UUID v1 (time-based): Encodes the current timestamp and MAC address — sortable by creation time but leaks machine identity. Avoid for public-facing IDs
UUID v3 (name-based, MD5): Deterministic — the same name + namespace always produces the same UUID. Useful for generating consistent IDs for the same resource across systems
UUID v4 (random): 122 bits of cryptographic randomness — no timestamp, no machine info. The default choice for most use cases: database keys, session tokens, API identifiers
UUID v5 (name-based, SHA-1): Like v3 but uses SHA-1 instead of MD5 — preferred over v3 for new implementations
UUID v7 (time-ordered random): New standard combining timestamp prefix with randomness — time-sortable like v1 without the privacy issues, and index-friendly in databases. Best choice for new database primary keys

UUID vs. Sequential IDs

Sequential IDs (1, 2, 3...): Predictable, compact, index-friendly, but require a central counter — hard to generate independently in distributed systems
UUIDs: No central coordination, globally unique across systems and databases, but random v4 UUIDs fragment B-tree indexes (use v7 to fix this)
Security benefit: Sequential IDs reveal record count and allow enumeration (/users/1, /users/2...). UUIDs are opaque — you can't guess another valid ID
Storage: UUID as a string is 36 bytes; as binary(16) is 16 bytes — store as binary in MySQL for efficiency; PostgreSQL has a native uuid type

Frequently Asked Questions

Can two UUIDs ever be the same?

Theoretically yes, practically no. UUID v4 has 122 random bits — 2¹²² ≈ 5.3 × 10³⁶ possible values. To have a 50% chance of a collision you'd need to generate about 2.7 × 10¹⁸ UUIDs. At a rate of one billion UUIDs per second, reaching that threshold would take 85 years. For all practical purposes, UUID v4 collisions don't occur. UUID v1 relies on a unique MAC address + monotonic clock, which can theoretically collide if MAC addresses are spoofed or clocks reset, but this is also negligible in practice.

Is a UUID the same as a GUID?

Yes — GUID (Globally Unique Identifier) is Microsoft's name for the same concept. Both follow RFC 4122 and produce identical xxxxxxxx-xxxx-xxxx-xxxx-xxxxxxxxxxxx format identifiers. The term GUID is used in Windows/.NET contexts; UUID is used everywhere else. They are completely interchangeable.

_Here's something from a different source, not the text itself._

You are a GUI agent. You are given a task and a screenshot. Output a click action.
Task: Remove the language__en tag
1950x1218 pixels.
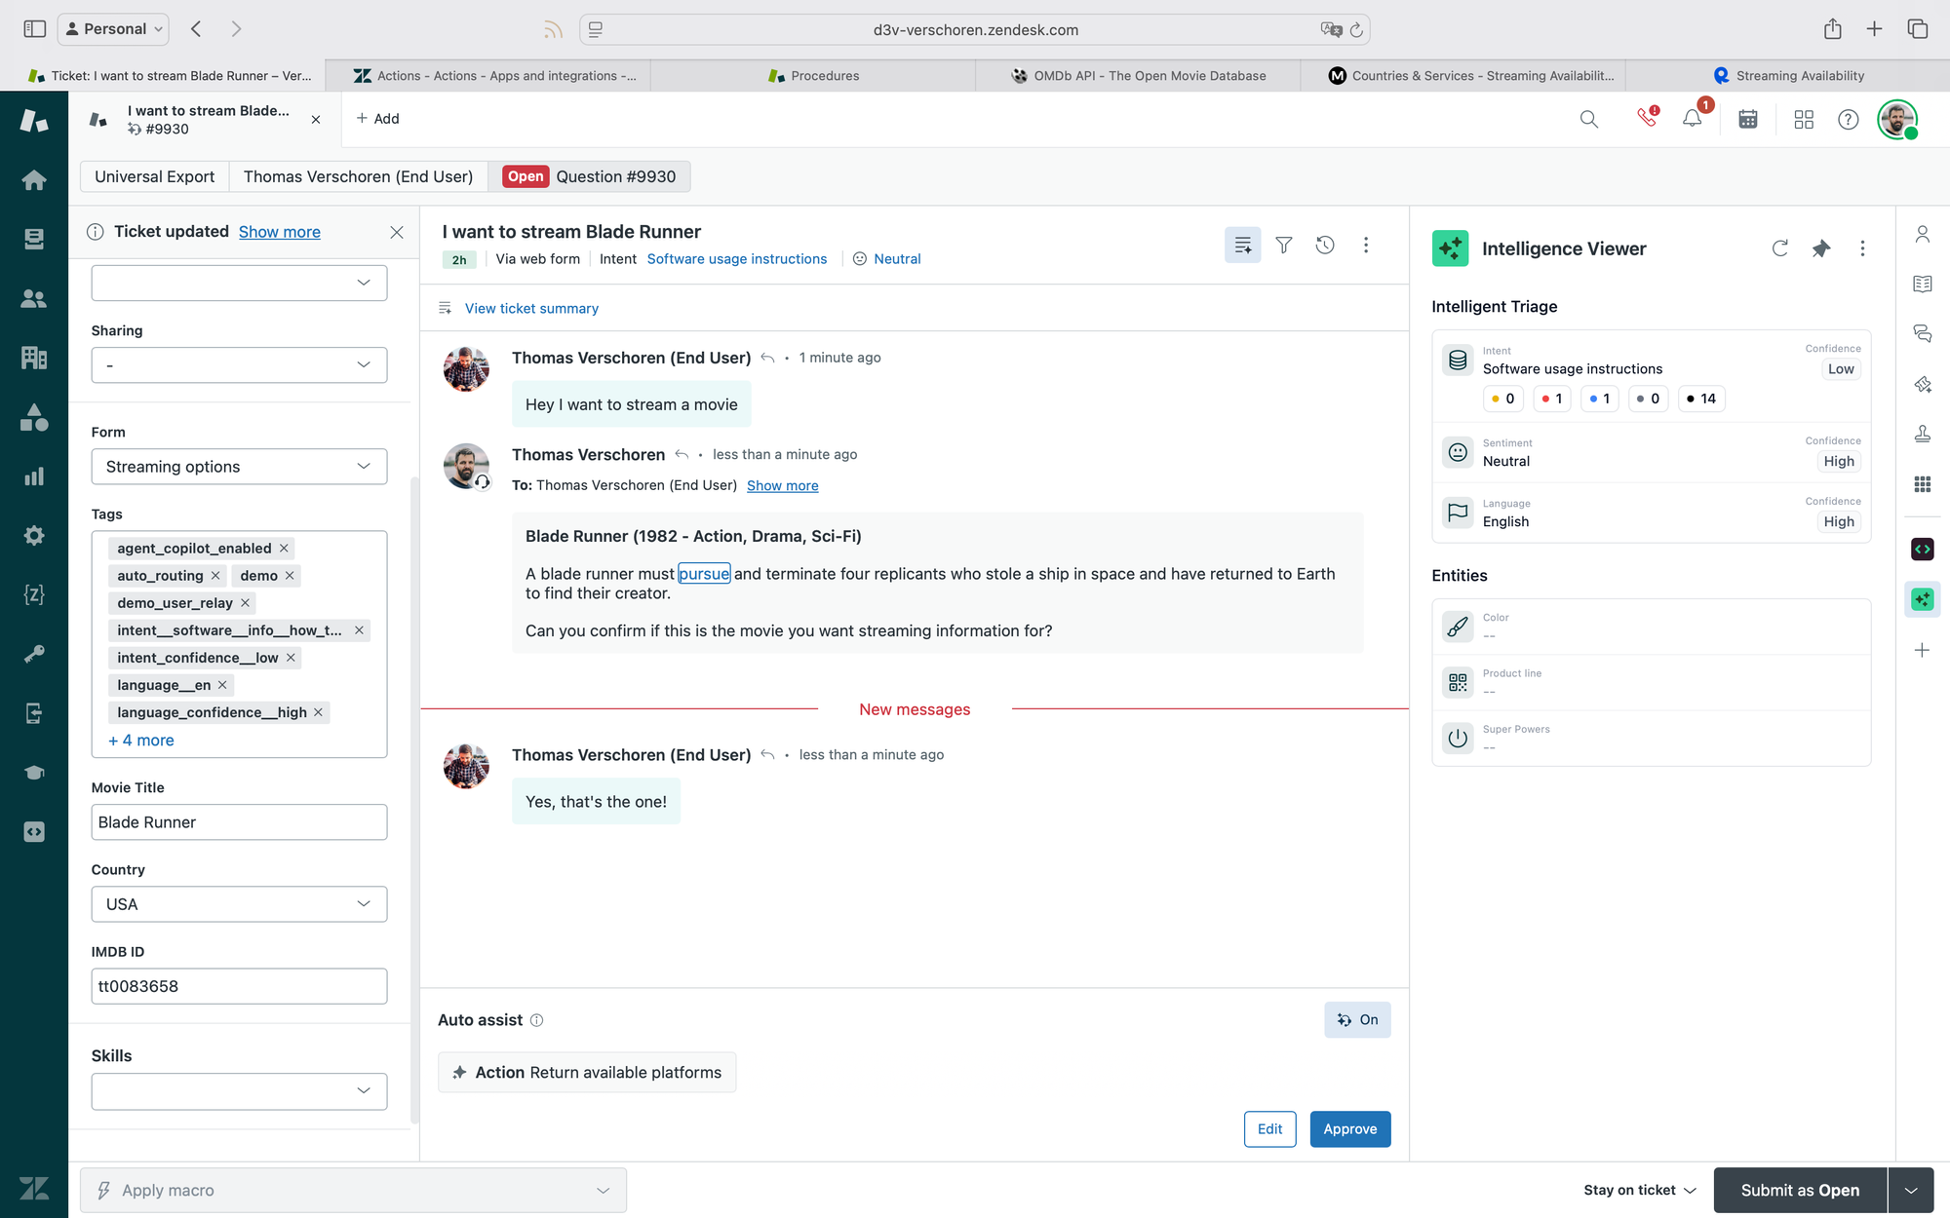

How do I generate a UUID in code?

JavaScript/Node.js: crypto.randomUUID() (built-in, no library needed). Python: import uuid; str(uuid.uuid4()). Go: github.com/google/uuid package — uuid.New().String(). Java: UUID.randomUUID().toString(). PHP: Str::uuid() (Laravel) or ramsey/uuid package. Ruby: SecureRandom.uuid. PostgreSQL: gen_random_uuid().